* **Stored items**
——
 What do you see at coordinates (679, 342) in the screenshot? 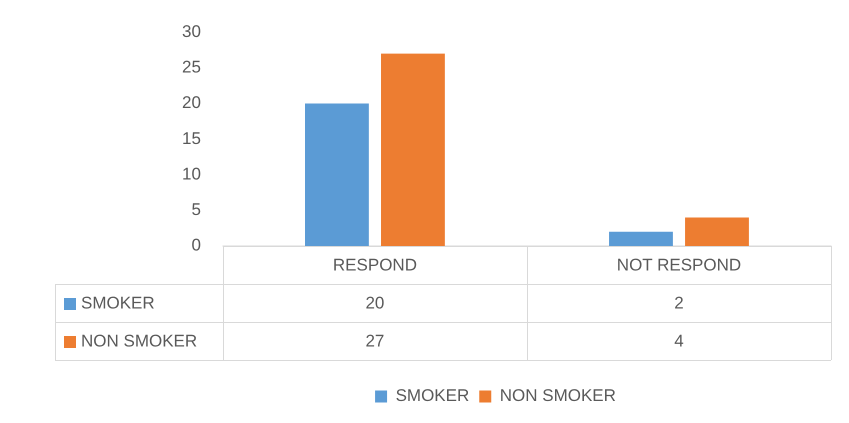
I see `data-label: 4` at bounding box center [679, 342].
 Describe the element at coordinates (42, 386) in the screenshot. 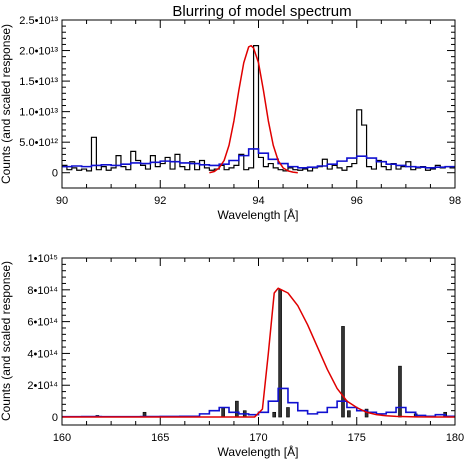

I see `bottom-y-tick-label: 2•10¹⁴` at that location.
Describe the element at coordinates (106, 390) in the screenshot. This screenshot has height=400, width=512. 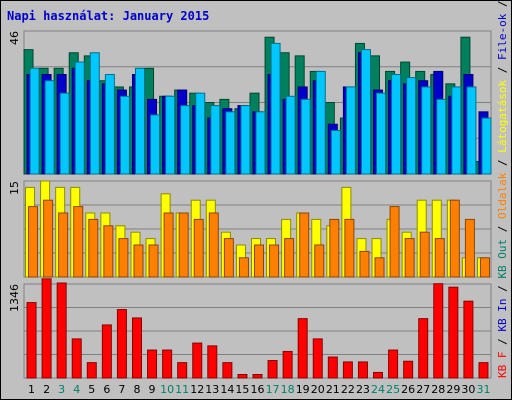
I see `day-label: 6` at that location.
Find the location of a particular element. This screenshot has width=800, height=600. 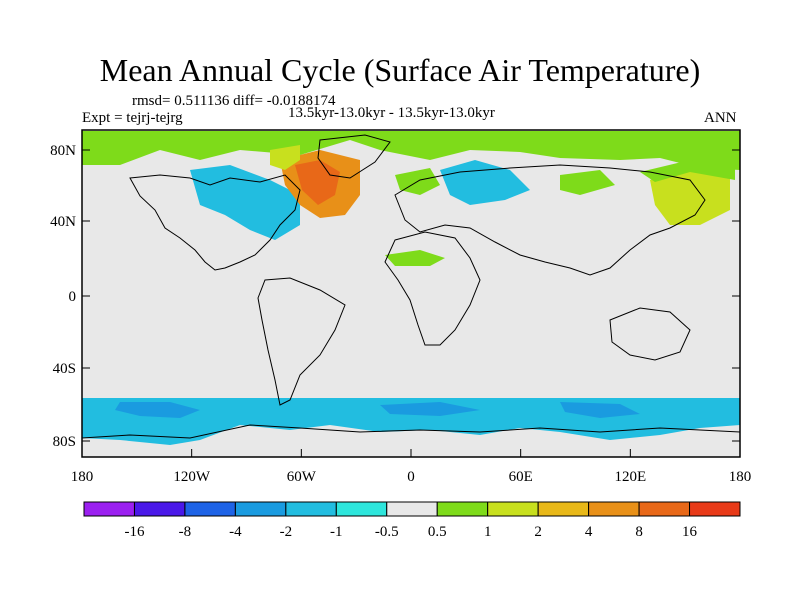

colorbar-label: 2 is located at coordinates (538, 532).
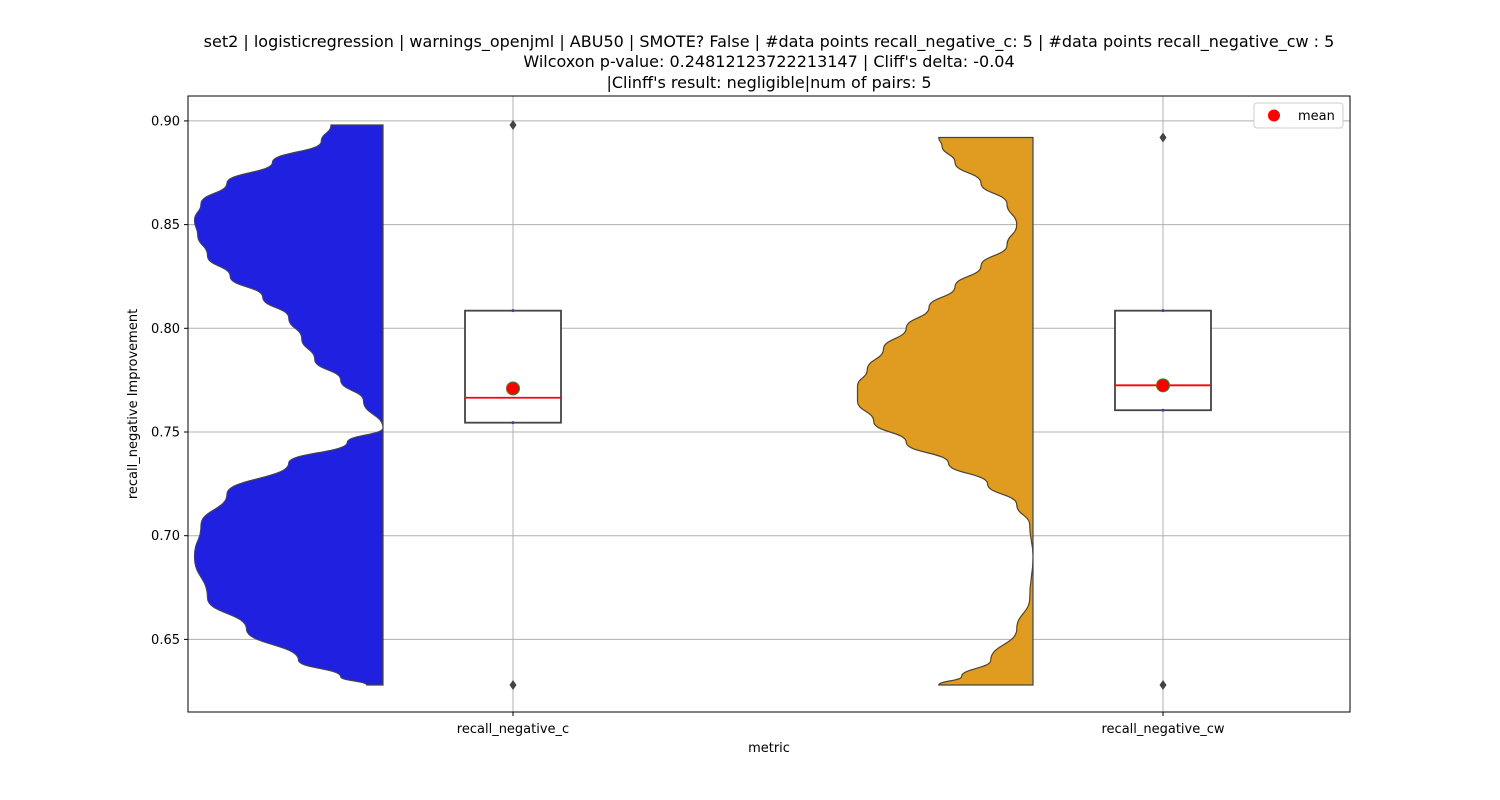  Describe the element at coordinates (769, 748) in the screenshot. I see `x-axis-label: metric` at that location.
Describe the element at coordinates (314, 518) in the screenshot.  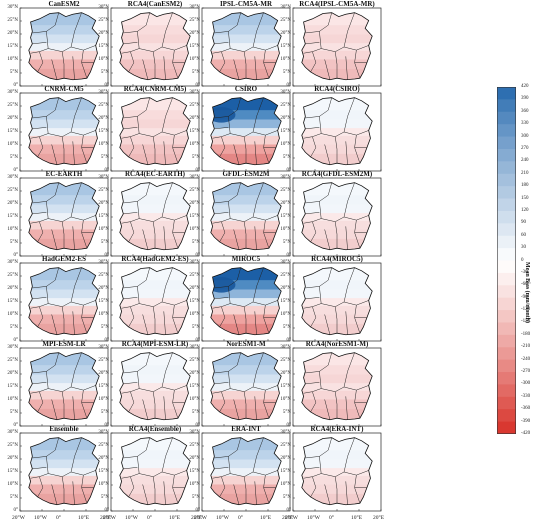
I see `lon-label: 10°W` at that location.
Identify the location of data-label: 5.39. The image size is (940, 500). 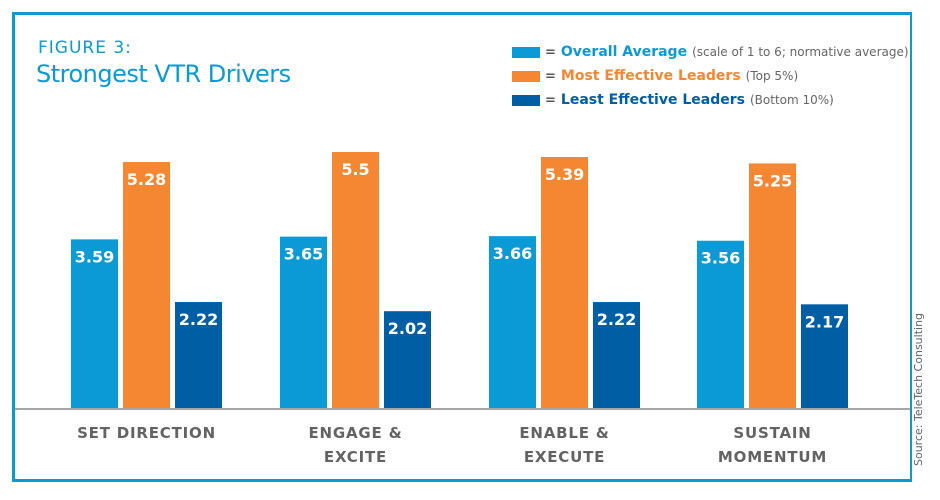
(564, 174).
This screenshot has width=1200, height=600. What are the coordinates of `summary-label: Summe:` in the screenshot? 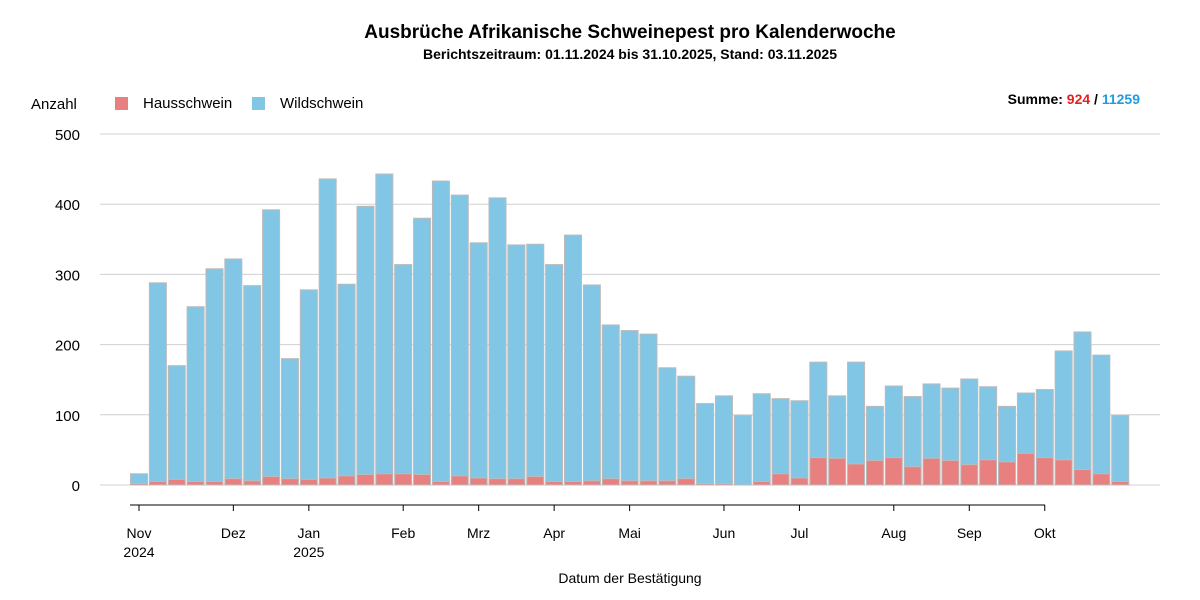 It's located at (1035, 99).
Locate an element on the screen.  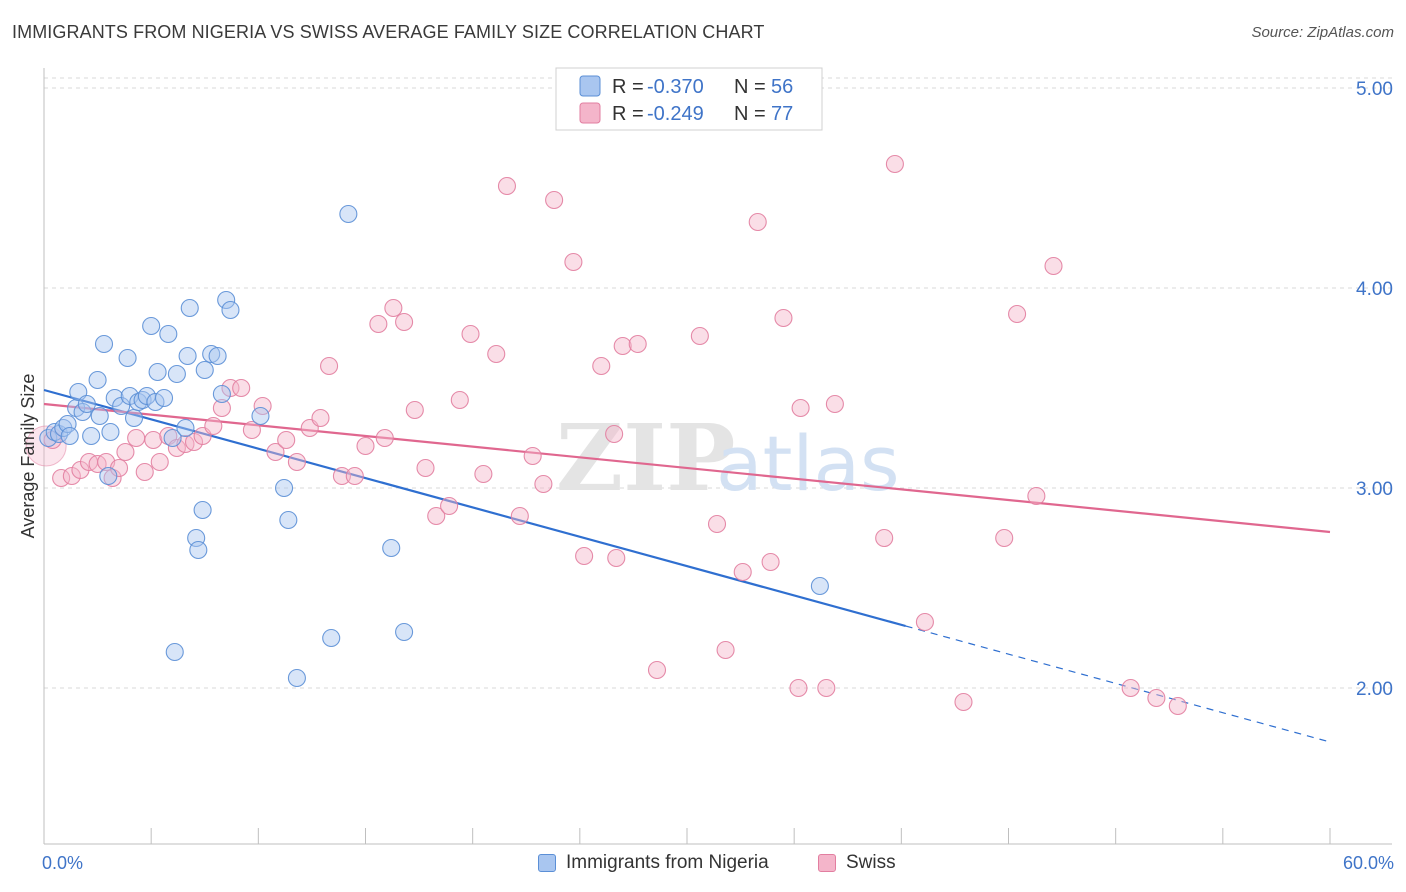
——
* **Action item**
Reproduce word for word every entry line from the one containing "Describe the element at coordinates (314, 518)" down to the one containing "(564, 174).", both included. Omit the pictures.

* **Task result**
Describe the element at coordinates (314, 518) in the screenshot.  
I see `lon-label: 10°W` at that location.
Identify the location of data-label: 5.39. The image size is (940, 500). 
(564, 174).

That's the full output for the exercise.